A second destructive attack against a Ukrainian government network began on February 24, via a wiper that ESET Research called IsaacWiper.
"Regarding IsaacWiper, we are evaluating its links, if any, to HermeticWiper. It is important to note that it was identified in a Ukrainian government organization that was not affected by HermeticWiper," he explains Jean-Ian Boutin, ESET Head of Threat Research.
ESET researchers believe it is highly likely that the affected organizations were compromised well before the wiper was deployed. “This belief is based on several elements: the earliest build timestamps of HermeticWiper PE date back to December 28, 2021; the issue date of the code signing certificate is April 13, 2021; and the deployment of HermeticWiper through the default domain policy, in at least one case, suggests that the attackers had access to one of the victim's Active Directory servers,” continues Boutin.
IsaacWiper was detected in ESET telemetry on February 24. The oldest PE compilation timestamp was October 19, 2021, meaning that if its PE compilation timestamp was not tampered with, IsaacWiper may have been used in previous operations as early as months earlier.
In the case of HermeticWiper, ESET observed lateral movement artifacts within the affected organizations and that the attackers likely took control of an Active Directory server. A custom worm that ESET researchers named HermeticWizard was used to spread the wiper across compromised networks. For the second wiper – IsaacWiper – the attackers used RemCom, a remote access tool, and perhaps Impacket to move around the network.

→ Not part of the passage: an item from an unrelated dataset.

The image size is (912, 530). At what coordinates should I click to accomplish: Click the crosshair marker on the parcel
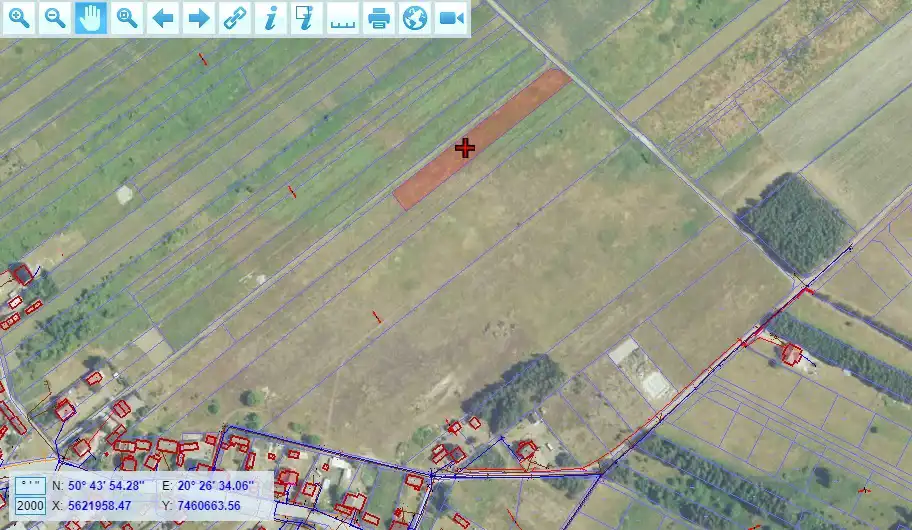[464, 148]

Additionally, HermeticWiper erases itself from disk by overwriting its own file with random bytes. This anti-forensics measure is likely intended to prevent post-accident wiper analysis. The HermeticRansom decoy ransomware was distributed at the same time as HermeticWiper, likely in order to hide the wiper's actions.
Just a day after the release of IsaacWiper, attackers deployed a new version with debug logs. This could indicate that the attackers were unable to wipe some of the target machines and added log messages to understand why.
ESET Research has not yet been able to attribute these attacks to a threat actor due to the code's lack of any meaningful similarity to other samples in ESET's malware database.
The term “Hermetic” comes from Hermetica Digital Ltd, a Cypriot company that was issued the code signing certificate. According to a Reuters report, it appears that this certificate was not stolen from Hermetica Digital while it is likely that the attackers impersonated the Cypriot company to obtain this certificate from DigiCert. ESET Research has asked the issuing company DigiCert to immediately revoke the certificate.